Here is a question many business owners have not thought to ask. When was the last time you personally scrolled through ten blue links on Google to find something?
If you are honest, it has been a while. You asked ChatGPT, Gemini, Claude. You read the answer it gave and trusted it, yet never visited a single website in the process. Millions of people now do this every day, and it is rewriting the rules of how a business gets found. Most websites have not been told, or are adding a sticking plaster to an amputated limb.

There is an emerging name for the discipline that deals with this and it is called SAIO, Search Artificial Intelligence Optimisation. It concerns itself with a simple, awkward problem. Your website was built to be found by a search engine, but it was not built to be quoted by a machine that answers the question before anyone clicks anything.
SEO and SAIO are not the same job. This is the part that catches people out.
For twenty years, search engine optimisation meant climbing a list. Rank higher and get more clicks to ultimately win. The whole industry organised itself around that ladder. But when someone asks ChatGPT or gets a Google AI overview in answer to a question, there is no ladder. There is one answer, assembled from sources the machine considers “trustworthy”, and either you are cited in it or you do not exist. No second page to sit on. No slow climb. You are there, or you are invisible.

So how does a machine decide who to quote? Well, that is the whole game, and it is not the game most SEO agencies are playing.
It turns out the AI systems are not really looking for the site that ranks highest.
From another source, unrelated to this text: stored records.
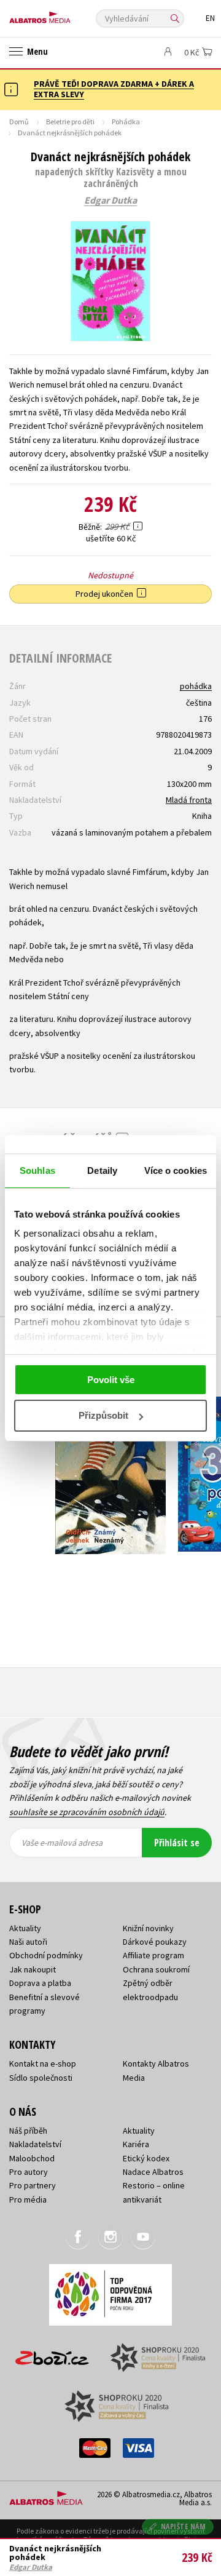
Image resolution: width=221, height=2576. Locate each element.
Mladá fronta (189, 799)
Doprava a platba (40, 1982)
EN (210, 18)
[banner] (64, 14)
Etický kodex (146, 2158)
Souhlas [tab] (37, 1170)
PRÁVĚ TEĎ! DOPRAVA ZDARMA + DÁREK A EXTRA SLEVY (114, 89)
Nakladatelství (35, 2144)
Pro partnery (32, 2185)
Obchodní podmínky (46, 1955)
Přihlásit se (177, 1842)
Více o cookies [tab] (175, 1170)
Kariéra (136, 2144)
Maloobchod (32, 2158)
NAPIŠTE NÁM (183, 2526)
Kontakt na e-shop (42, 2063)
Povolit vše (110, 1379)
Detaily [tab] (102, 1170)
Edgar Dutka (110, 200)
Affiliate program (153, 1955)
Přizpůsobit (103, 1415)
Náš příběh (28, 2130)
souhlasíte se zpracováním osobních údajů (87, 1811)
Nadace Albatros (153, 2171)
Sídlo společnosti (40, 2077)
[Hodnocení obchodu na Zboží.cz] (52, 2354)
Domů (19, 121)
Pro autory (28, 2171)
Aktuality (25, 1928)
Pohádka (126, 121)
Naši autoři (28, 1941)
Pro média (28, 2199)
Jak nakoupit (32, 1969)
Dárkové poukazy (155, 1941)
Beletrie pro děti (70, 121)
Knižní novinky (148, 1928)
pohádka (196, 686)
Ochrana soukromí (156, 1969)
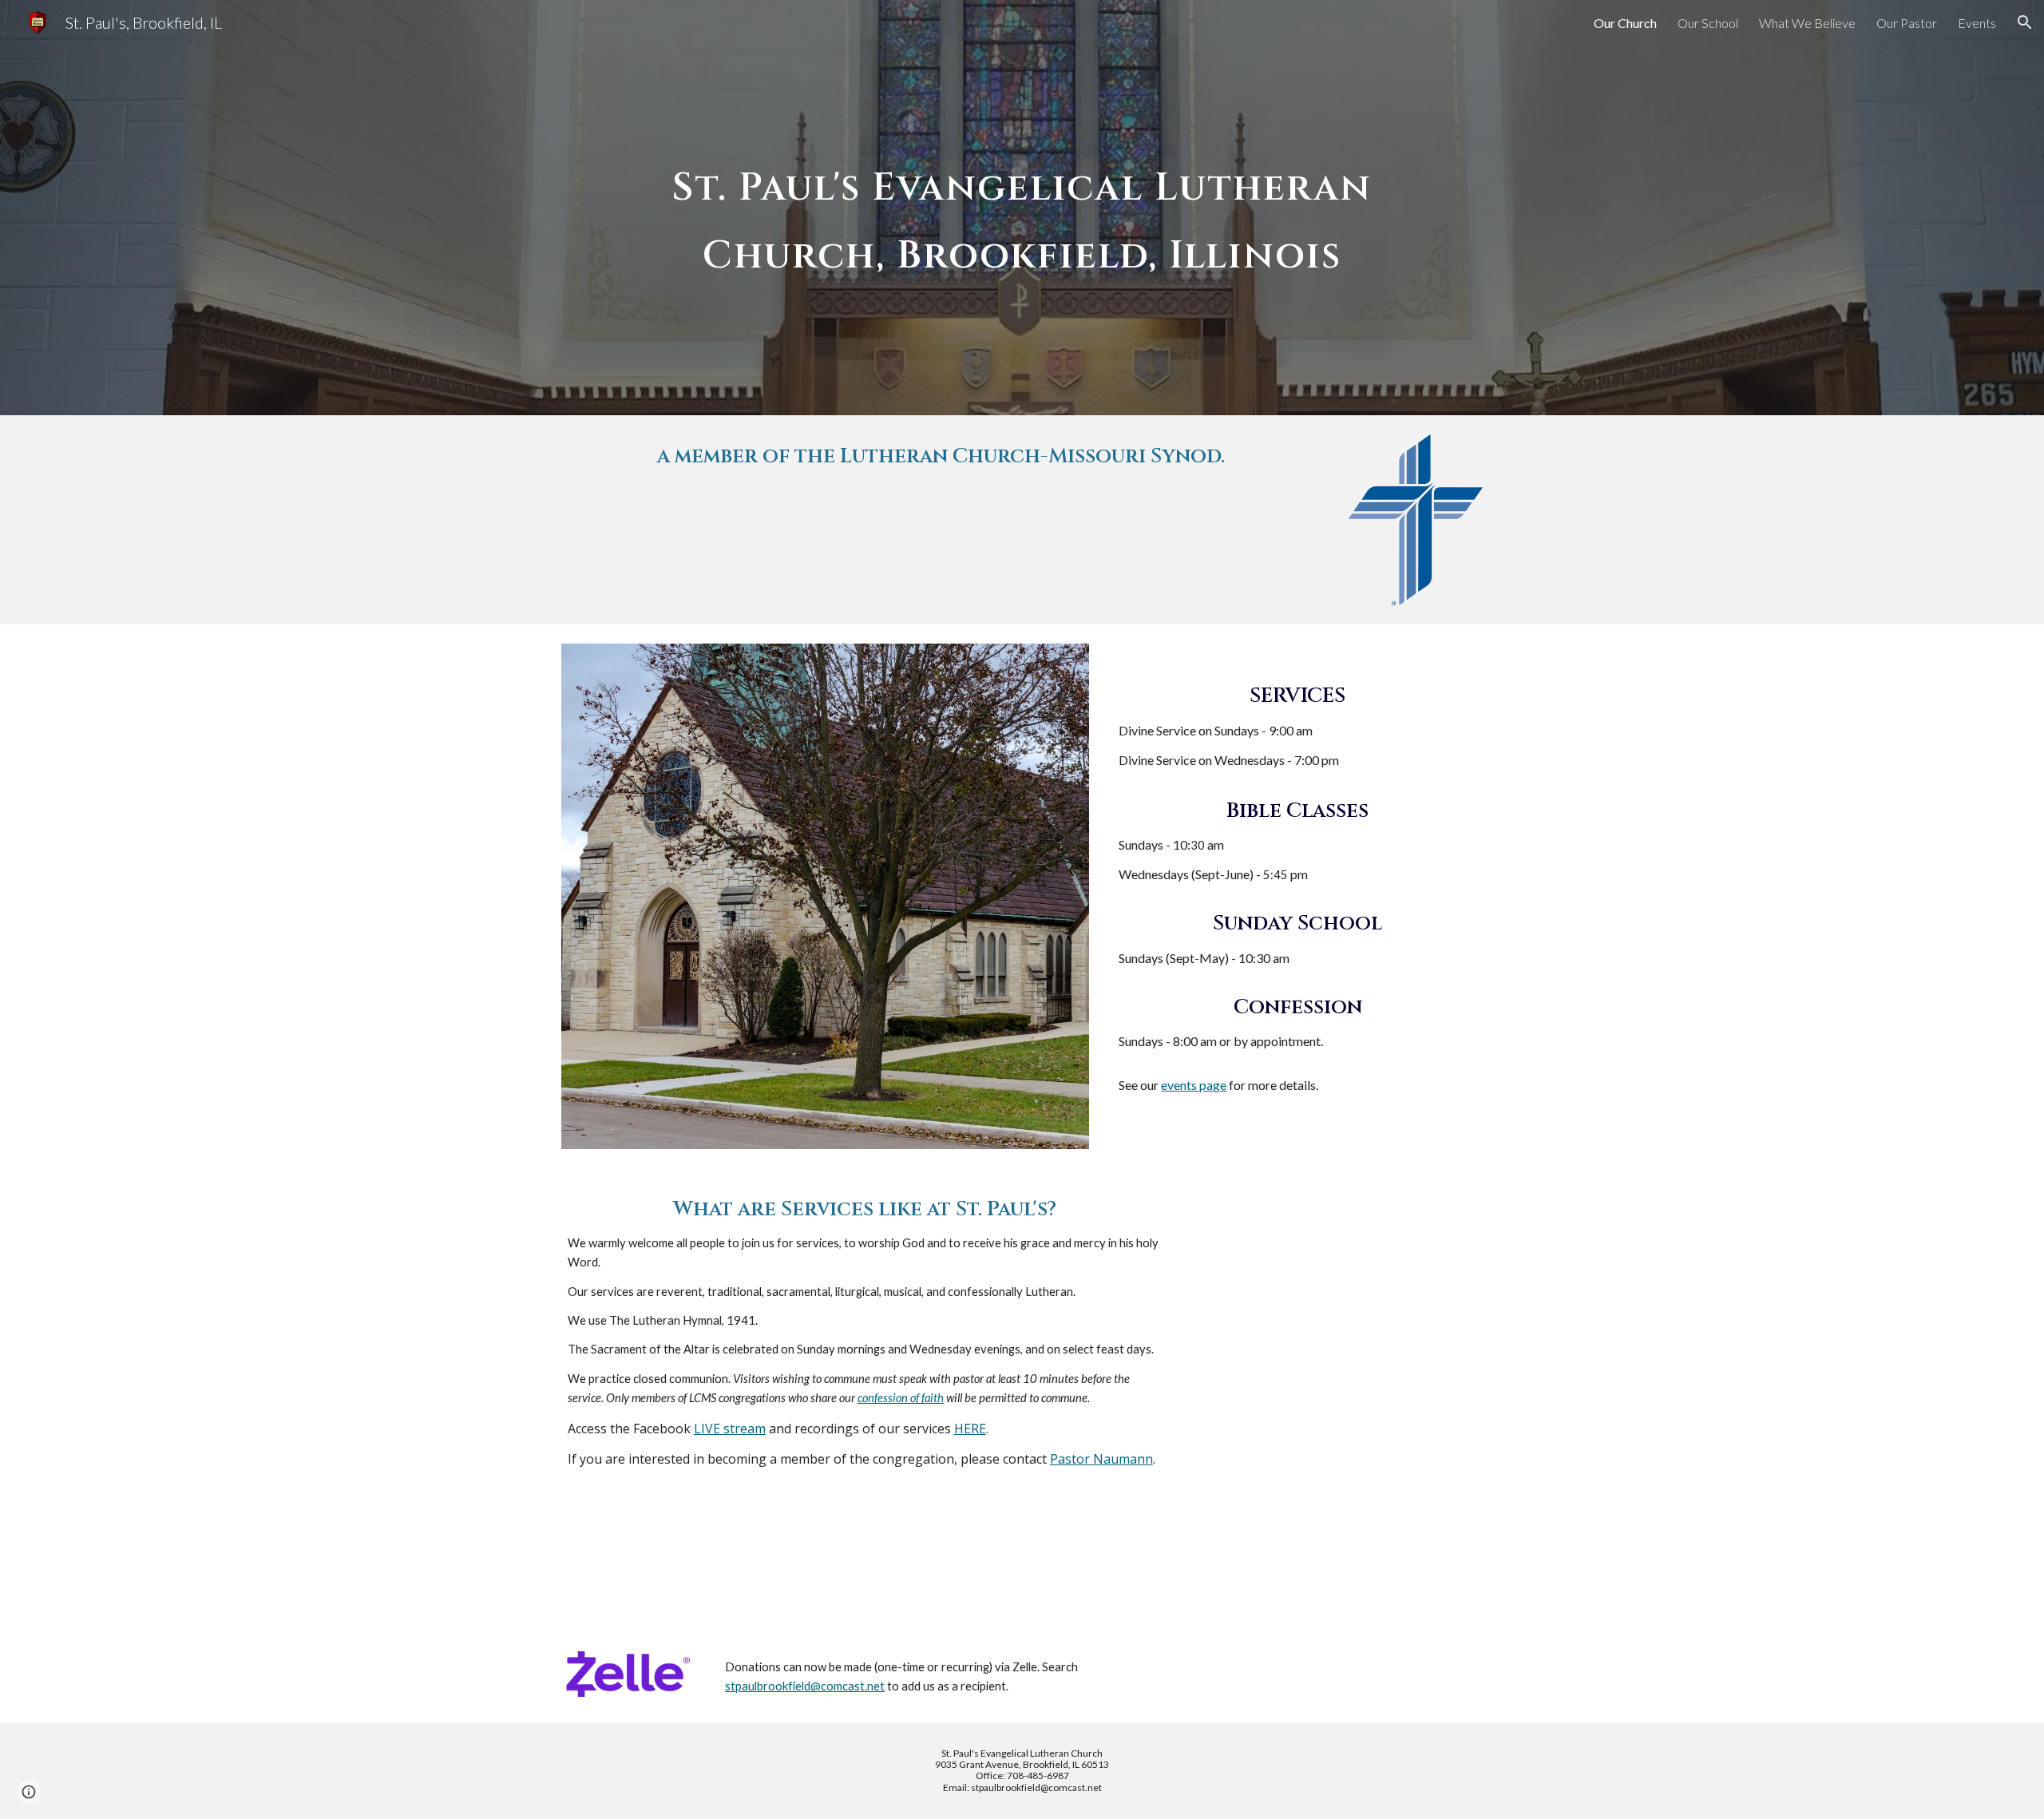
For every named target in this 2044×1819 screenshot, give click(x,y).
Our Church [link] (1625, 22)
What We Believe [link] (1807, 22)
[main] (1022, 208)
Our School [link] (1708, 22)
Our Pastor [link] (1906, 22)
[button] (2025, 22)
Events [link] (1977, 22)
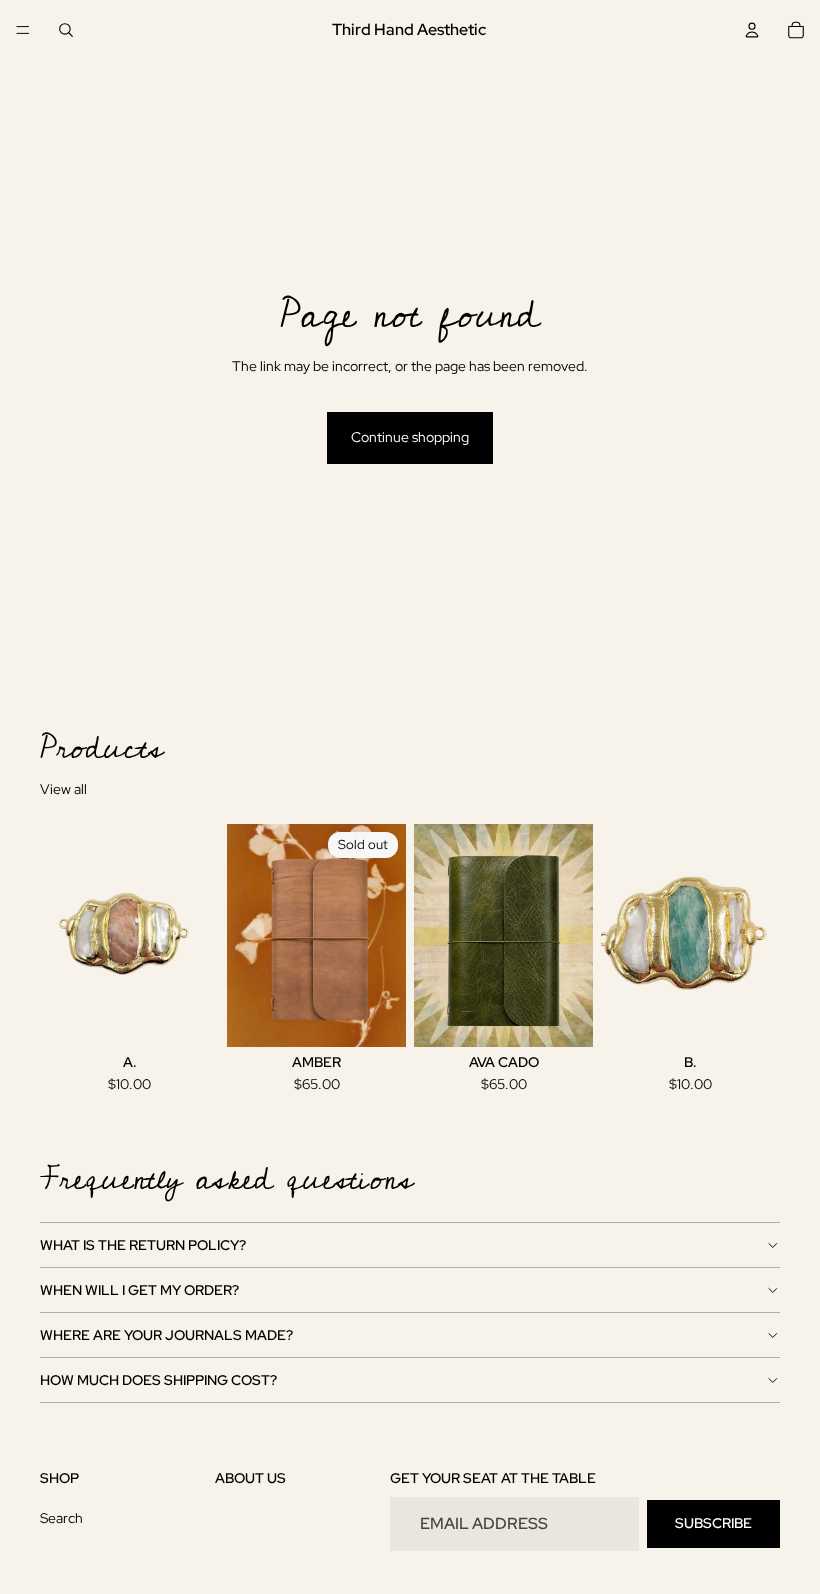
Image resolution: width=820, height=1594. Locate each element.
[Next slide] (758, 935)
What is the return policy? (143, 1245)
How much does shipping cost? (158, 1380)
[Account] (752, 30)
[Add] (188, 1017)
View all (63, 789)
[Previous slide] (623, 935)
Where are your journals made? (166, 1335)
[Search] (66, 30)
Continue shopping (410, 437)
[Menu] (23, 30)
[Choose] (562, 1017)
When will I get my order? (139, 1290)
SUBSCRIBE (713, 1523)
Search (61, 1518)
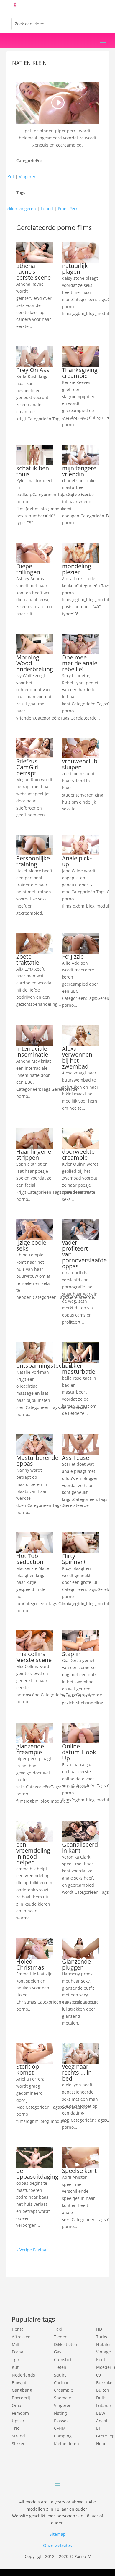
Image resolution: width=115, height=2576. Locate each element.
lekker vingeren (21, 208)
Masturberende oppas (37, 1461)
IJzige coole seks (31, 1245)
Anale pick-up (77, 861)
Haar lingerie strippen (33, 1154)
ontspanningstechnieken (49, 1366)
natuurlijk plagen (75, 269)
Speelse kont (79, 2171)
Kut (10, 176)
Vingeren (28, 176)
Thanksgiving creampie (80, 373)
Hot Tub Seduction (29, 1559)
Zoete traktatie (27, 959)
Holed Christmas (30, 1964)
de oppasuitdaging (37, 2174)
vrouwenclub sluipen (79, 764)
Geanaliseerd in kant (80, 1847)
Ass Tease (75, 1458)
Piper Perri (68, 208)
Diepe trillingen (28, 569)
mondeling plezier (76, 569)
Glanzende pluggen (76, 1964)
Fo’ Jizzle (73, 956)
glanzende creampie (30, 1749)
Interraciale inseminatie (32, 1051)
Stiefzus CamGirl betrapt (27, 767)
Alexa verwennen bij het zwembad (77, 1057)
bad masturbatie (78, 1368)
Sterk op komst (27, 2069)
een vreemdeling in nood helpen (33, 1853)
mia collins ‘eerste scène (34, 1657)
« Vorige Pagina (31, 2249)
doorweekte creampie (78, 1154)
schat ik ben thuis (32, 471)
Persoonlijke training (33, 861)
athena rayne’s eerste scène (33, 271)
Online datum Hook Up (79, 1752)
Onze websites (57, 2545)
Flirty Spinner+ (74, 1559)
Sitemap (58, 2534)
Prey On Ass (32, 370)
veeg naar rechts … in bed (77, 2072)
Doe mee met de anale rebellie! (79, 663)
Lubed (47, 208)
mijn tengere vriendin (79, 471)
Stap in (71, 1654)
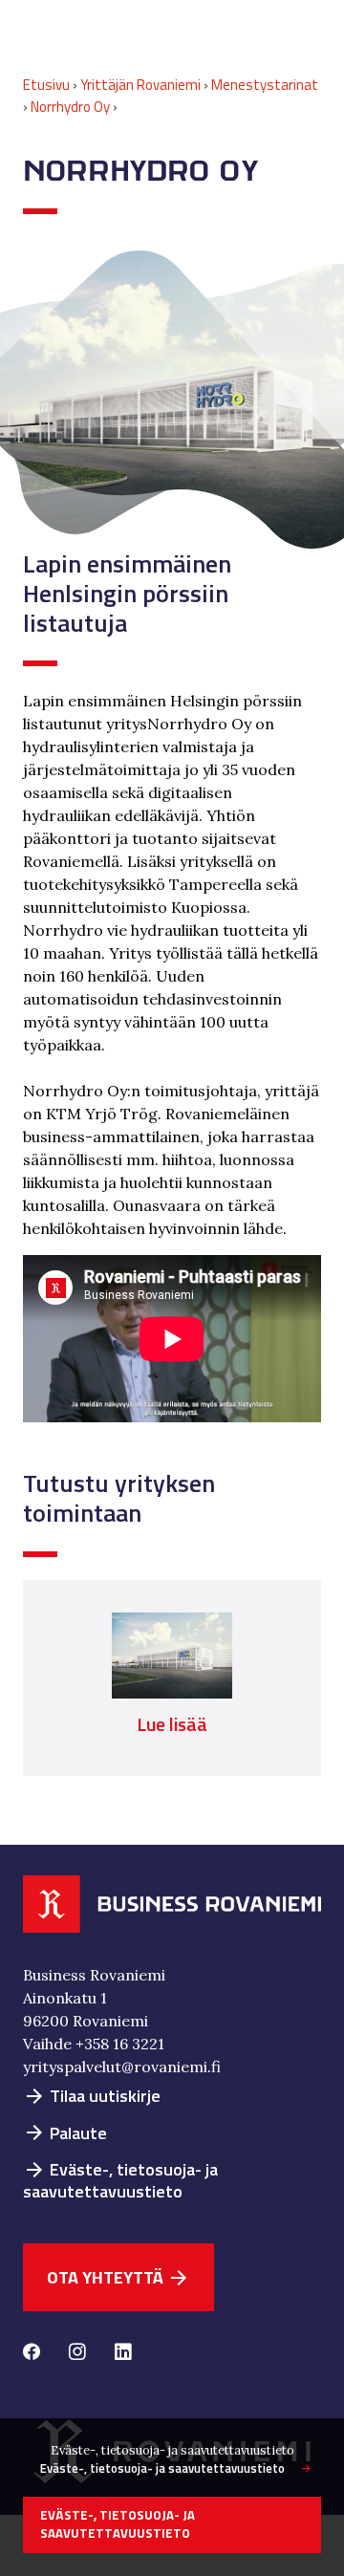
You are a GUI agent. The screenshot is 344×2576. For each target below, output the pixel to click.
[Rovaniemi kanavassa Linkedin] (123, 2353)
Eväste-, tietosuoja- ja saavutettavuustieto (120, 2180)
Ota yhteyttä (118, 2277)
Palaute (65, 2133)
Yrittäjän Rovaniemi (140, 85)
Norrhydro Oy (70, 107)
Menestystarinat (264, 85)
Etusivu (46, 85)
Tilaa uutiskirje (92, 2096)
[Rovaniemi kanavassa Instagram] (77, 2353)
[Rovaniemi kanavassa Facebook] (31, 2353)
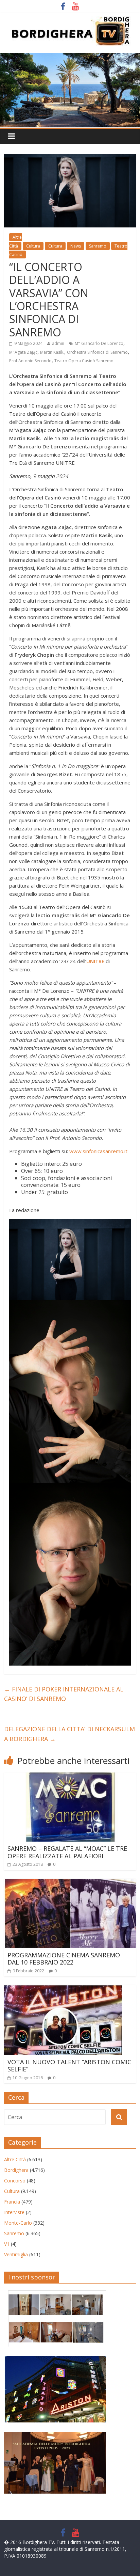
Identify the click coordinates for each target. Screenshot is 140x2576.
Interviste (14, 2212)
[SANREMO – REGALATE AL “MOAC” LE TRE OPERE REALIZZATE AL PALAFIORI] (70, 1776)
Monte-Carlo (18, 2223)
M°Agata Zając (23, 352)
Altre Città (15, 2159)
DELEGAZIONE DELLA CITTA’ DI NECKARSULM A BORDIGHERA (69, 1734)
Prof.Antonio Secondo (30, 361)
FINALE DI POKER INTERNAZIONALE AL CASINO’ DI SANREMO (63, 1694)
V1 (7, 2244)
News (75, 246)
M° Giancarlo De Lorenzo (99, 343)
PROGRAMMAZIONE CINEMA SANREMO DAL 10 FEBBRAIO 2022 (63, 1959)
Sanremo (97, 246)
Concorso (14, 2180)
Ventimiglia (16, 2254)
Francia (12, 2201)
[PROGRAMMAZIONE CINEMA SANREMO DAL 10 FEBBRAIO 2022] (70, 1883)
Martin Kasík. (52, 352)
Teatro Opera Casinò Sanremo (83, 361)
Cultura (33, 246)
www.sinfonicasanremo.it (98, 1151)
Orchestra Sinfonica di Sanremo (97, 352)
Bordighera (16, 2170)
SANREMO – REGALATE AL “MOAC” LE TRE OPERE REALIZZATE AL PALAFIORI (67, 1852)
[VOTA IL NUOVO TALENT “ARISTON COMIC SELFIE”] (63, 1989)
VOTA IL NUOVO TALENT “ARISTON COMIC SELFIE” (69, 2065)
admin (58, 343)
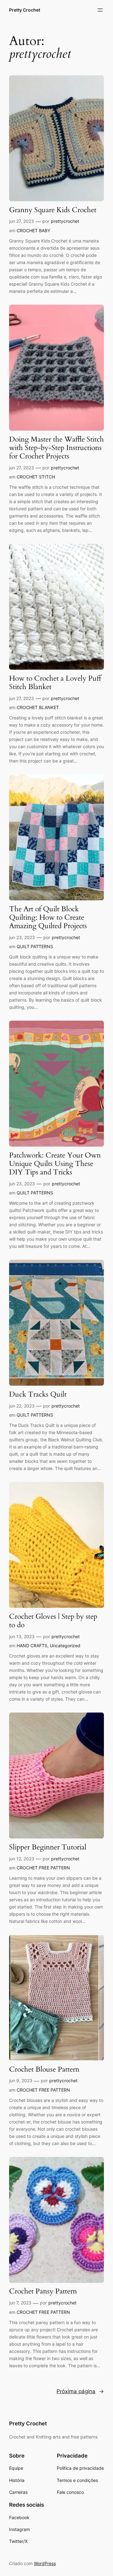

They are looking for the source that answers a question clearly, carries genuine authority, and is structured in a way that a machine can actually read and trust. Being loud does not help. Being useful does. A small business that genuinely answers a real question well can be surfaced ahead of a giant that merely ranks, which is a refreshing reversal of the old order that almost nobody has adjusted to yet.
Will this replace normal search? Not entirely. People will still Google. But you will likely agree that the direction of travel is not up for argument, and the businesses paying attention now are the ones planting a flag while the ground is still soft.
Here is the uncomfortable bit for anyone currently paying for SEO: the colourful monthly report showing your rankings creeping up may be measuring a race that fewer people are running. Rankings and revenue used to be close cousins but they are now drifting apart. You can be putting your name at the top of a list while the actual customer, the one who asked an AI instead, never came anywhere near it.

None of this is a reason to panic though, it is a reason to ask a better question of whoever handles your website. Not “where do we rank” but “when someone asks an AI about what we do, does our answer show up, and if not, why not?”
Most cannot answer that yet. The ones who can are the ones worth listening to.
The behaviour has already changed and your customers were re-routed down a different path. The only real question is whether your business is going to follow them, or keep working, diligently, for a shop window where fewer and fewer people walk past.